初めての遠出
「おまえ名前なんてんだ?」年長の少年が聞いてきた
「康幸だよ。おまえは?」タメ口で言い返した。
「俺は啓太てんだよ」年長少年の名前がわかった。
「よし、ヤス!神社に行くぞ」啓太はリーダーシップを発揮し始めた。
神社までは康幸の家から3Kmくらいの距離で、まだ小学1年の康幸には遠い距離である。
神社は夏祭りの屋台が並ぶ場所で、毎年、車で両親に連れてきてもらうので始めてではないが、あまり遠くに行き両親から怒られまいかと恐る恐る啓太の後を歩いた。
康幸にとっては両親以外と行く初めての遠出である。
徒歩で向かう神社、両親と来る時は違う風景、時間が流れていく。
日向で昼寝する猫、腰を曲げてゆっくり歩きすれ違う笑顔のお婆さん、山陰に木霊するセミの鳴き声。
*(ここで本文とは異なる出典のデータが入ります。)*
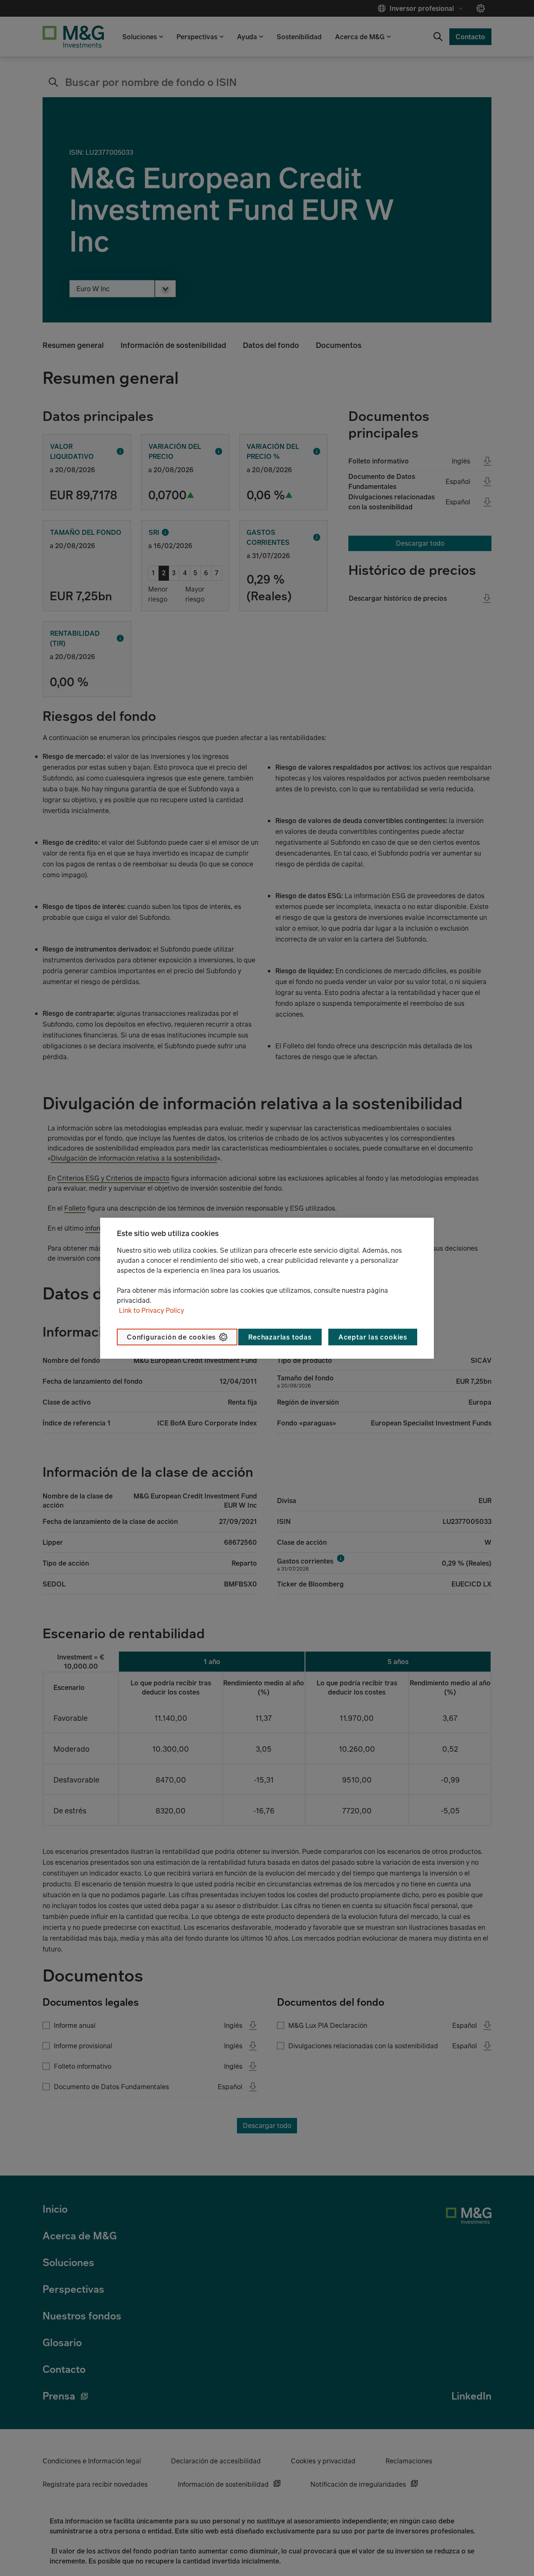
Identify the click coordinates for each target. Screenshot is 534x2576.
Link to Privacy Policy (151, 1310)
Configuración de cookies (171, 1337)
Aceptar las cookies (372, 1337)
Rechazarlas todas (280, 1337)
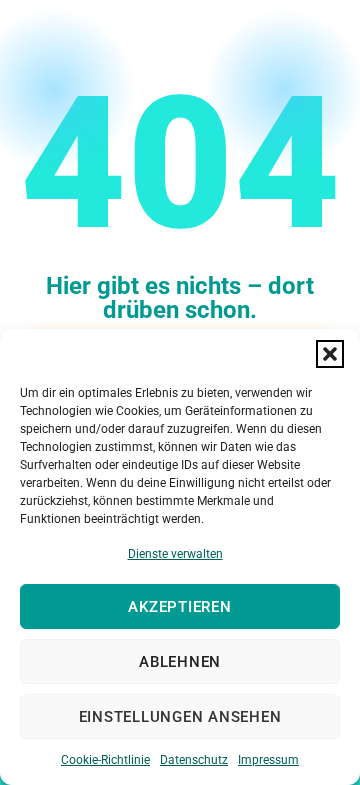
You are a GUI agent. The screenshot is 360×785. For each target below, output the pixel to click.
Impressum (268, 760)
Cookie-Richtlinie (105, 760)
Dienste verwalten (175, 554)
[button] (330, 354)
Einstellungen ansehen (180, 717)
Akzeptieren (179, 607)
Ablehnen (180, 662)
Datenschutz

食べ終わり捨てられたアイスの棒にアリの行列ができている。
「ヤス!ヤス~~!行くぞ!」前方から啓太から呼ばれる声がする。
キョロキョロしている康幸を啓太が車が来るのを教えてくれたりして気遣ってくれる。
何もかも新鮮で飽きない。もっと見たい、もっと聞きたい、もっと感じていたかった。
どのくらい歩いただろう。
喉も渇いたし、足がだるくて歩く速度が落ちている。
啓太「もうすぐだからな~神社行けば水飲めるからガンバレ」
疲れと喉の渇きと家から離れすぎた不安から今にでも涙がこぼれそうになる康幸。
啓太は泣かすまいと懸命に励ます。
啓太に手を引かれようやく神社に着いた。
「よし!水飲みにいくぞ~」
啓太の一言にどこから力が出たのか猛ダッシュで啓太の後を追い御神水をがぶ飲みした。
腹いっぱいに水を飲み込み空を見上げた。
太陽が大きく眩しく暖かかった。